For details about my work have a look at my website, www.lauraboswell.co.uk

I am currently working on large prints combining water based woodblock techniques with oil based linocut: nothing if not a challenge! I'm also doing some teaching and go back to school myself in the spring to qualify as an adult education tutor

Tuesday 23 February 2010

Good Housekeeping

The problem, I feel, with the short bout of food poisoning I had recently was that, after a couple of hours lying on the bathroom floor wishing for death, I was forced to the disagreeable conclusion that not only were the gates of Paradise going to remain firmly closed, but that it was high time to sand down and repaint the room’s skirting boards.

One thing we did manage last week was to replace the kitchen floor. It’s not often we get interior decoration wrong, but we’ve had nine years of a pale laminate floor which, since it showed every micro-particle of dirt in glaring detail, would have been a perfect worktop surface in a forensic laboratory (no more government enquiries into lost evidence, however small), but was a disaster for a working kitchen. Now we have cork – swirling chunks of the stuff in cross section a bit like marble, but marginally less expensive. It looks beautiful and is brilliant at concealing dirt; I know this because I only discovered the remains of a dead mouse this morning by treading on it with bare feet.

While our kitchen floor was approved by an architect friend and his wife who came round for dinner, my studio heating was condemned. This may have been because I put the fire on and it made their lovely clothes reek. I am resigned to smelling like a construction worker’s site office, but I realise that ‘Bute’ for men is never going to be a stocking filler. I am however quite safe: my brother has insisted I install a carbon monoxide monitor. This shows a touching concern for his little sister’s safety which I’m pleased to say he never exhibited when I was small and he was my twelve years bigger, marvellous, dangerous and tyrannical babysitter.

Monday 8 February 2010

Trainspotting

I’ve always liked the London Underground. I cut my teeth on the Metropolitan Line at seven, taking a couple of stops to school and back. By nine I was making the trip to see my dad who lived in Kensington High Street: a neat change at Baker Street and a loop of the Circle Line. By eleven the system was my oyster (though those were the days of singles, returns and seasons only) and I was loose to roam. These days, thanks to my enamels project, I count among my friends the people who cut, spray, print and fire all the London Underground enamel signage which adds a sort of warm and fuzzy feeling to my travels.*

Today I needed all the warm and fuzzy I could get once I left the shelter of the tube: a bleak howling day of sleet and pinched faces. I visited my print supply shop which is a gem. When I started out I found the assistants horribly intimidating with their total lack of eye contact and empathy. Now I know what I am doing, I find their obsessive expertise enormously helpful. I spent a long time with a man who was possibly even more interested in the mulberry fibre content of Japanese paper than me and knew to the drop exactly how much cobalt drier to use for each ink colour.

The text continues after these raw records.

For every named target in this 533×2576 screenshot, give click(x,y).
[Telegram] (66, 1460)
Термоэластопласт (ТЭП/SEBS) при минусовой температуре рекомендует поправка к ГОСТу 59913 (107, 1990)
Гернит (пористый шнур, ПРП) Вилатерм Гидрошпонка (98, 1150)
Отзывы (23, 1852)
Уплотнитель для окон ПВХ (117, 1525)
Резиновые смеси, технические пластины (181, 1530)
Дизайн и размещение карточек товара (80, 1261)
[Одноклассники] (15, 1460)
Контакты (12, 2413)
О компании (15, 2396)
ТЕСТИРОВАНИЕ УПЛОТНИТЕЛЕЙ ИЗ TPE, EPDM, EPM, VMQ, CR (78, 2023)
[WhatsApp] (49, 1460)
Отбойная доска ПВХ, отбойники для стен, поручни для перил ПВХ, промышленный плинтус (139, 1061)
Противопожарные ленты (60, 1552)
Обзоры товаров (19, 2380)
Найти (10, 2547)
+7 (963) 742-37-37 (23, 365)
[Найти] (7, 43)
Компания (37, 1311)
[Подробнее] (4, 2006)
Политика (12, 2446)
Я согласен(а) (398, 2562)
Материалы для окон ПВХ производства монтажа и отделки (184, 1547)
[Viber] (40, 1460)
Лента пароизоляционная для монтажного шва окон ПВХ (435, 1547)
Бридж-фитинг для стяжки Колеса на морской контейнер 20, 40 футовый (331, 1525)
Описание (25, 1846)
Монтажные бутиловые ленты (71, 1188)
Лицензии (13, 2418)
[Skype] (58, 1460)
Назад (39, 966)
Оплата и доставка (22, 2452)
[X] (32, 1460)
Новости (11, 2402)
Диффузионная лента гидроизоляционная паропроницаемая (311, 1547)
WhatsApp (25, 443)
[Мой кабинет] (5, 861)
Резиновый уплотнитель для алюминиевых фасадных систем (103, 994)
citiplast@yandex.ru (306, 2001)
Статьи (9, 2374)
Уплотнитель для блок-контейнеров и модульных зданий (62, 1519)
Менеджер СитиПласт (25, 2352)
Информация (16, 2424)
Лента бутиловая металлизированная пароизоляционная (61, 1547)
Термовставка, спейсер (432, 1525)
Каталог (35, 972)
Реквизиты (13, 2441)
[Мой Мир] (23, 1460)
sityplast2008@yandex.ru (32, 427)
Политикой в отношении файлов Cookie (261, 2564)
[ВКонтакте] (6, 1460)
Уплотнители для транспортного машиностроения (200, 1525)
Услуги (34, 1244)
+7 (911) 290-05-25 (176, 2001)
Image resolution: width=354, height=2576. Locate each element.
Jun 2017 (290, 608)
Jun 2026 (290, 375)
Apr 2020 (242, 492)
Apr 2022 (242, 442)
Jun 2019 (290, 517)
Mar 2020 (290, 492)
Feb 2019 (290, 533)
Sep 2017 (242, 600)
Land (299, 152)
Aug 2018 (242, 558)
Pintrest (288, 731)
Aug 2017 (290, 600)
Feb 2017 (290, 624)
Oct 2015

Travelling back I had to balance two heavy bags, a large and awkward roll of lino and a fiendishly expensive, long and delicate roll of Japanese paper. Like every over-burdened woman extra in every British film ever made about trains, I decided that I needed tea. Unfortunately, on reaching Marylebone, I was unable to do the sensible thing and find a seat, stymie the romantic end of a love affair and exchange some banter with Stanley Holloway. Instead I juggled a boiling pint of earl grey along with everything else up the platform and onto the down train home.

As a footnote, I have finished my experimental woodblock and lino mixed print that I mentioned in my last couple of blogs. You can see it and access the rest of my website here

*Sadly I do sometimes find myself patting enamel signs in a slightly mad sort of way and saying things like ‘I bet that’s one of Ian’s’.